University of Göttingen: Overgrazing alters the ecosystem irreversibly

The Tibetan plateau is of particular importance for a number of reasons: as a grazing ecosystem, as a carbon store, to initiate the monsoon climate, and to ensure a supply of drinking water. With low to moderate grazing, dead and living roots of the wild sedge plants that are widespread there protect the soil from degradation, meaning the gradual loss of ecosystem functions due to erosion. An international research team led by the Universities of Kiel, Göttingen and Hannover has now identified for the first time on a microbiological basis the critical threshold of grazing. Going past this point results in irreversible degradation. The results were published in Nature Communications.



The researchers studied different sites of the Tibet Plateau with pastures in different stages of degradation. They determined the elements stored in the topsoil, the microbial soil community of bacteria and fungi, and the enzyme activities directly in the field. One result: overgrazing and climate change lead to a 42 percent decline in carbon stores and a 33 percent decline in nitrogen stores. Two thirds of the carbon losses can be explained by erosion and one third by the reduced input from plants and increased mineralisation.



In the course of increasing degradation, the microbiome composition of the soil changes greatly. “At first, it’s just the residues of root system that can be easily degraded that are hydrolytically degraded. Then a stage follows characterised by an abrupt switch to the dominance of oxidising enzymes,” says one of the two first authors Andreas Breidenbach from the Department of Biogeochemistry of Agroecosystems at Göttingen University. “At this “point of no return”, stabilising root residues are so completely degraded that erosion then increases significantly and the remaining topsoil is completely removed.”

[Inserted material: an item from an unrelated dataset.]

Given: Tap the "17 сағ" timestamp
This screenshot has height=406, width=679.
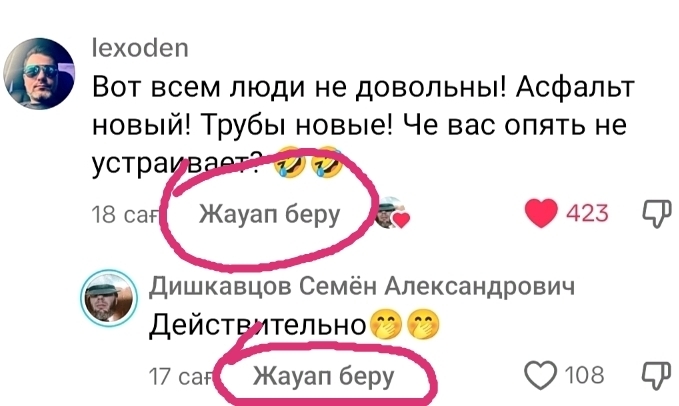Looking at the screenshot, I should [181, 376].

“We have identified that exceeding the grazing threshold changes the entire ecosystem,” summarises Professor Michaela Dippold from the Department of Biogeochemistry of Agroecosystems at Göttingen University. “Degradation erodes the soils. Vegetation-free earth surfaces change the reflection of solar radiation and the water balance. This, in turn, has been shown to have a knock-on effect on cloud formation and other atmospheric properties over the Tibet Plateau.”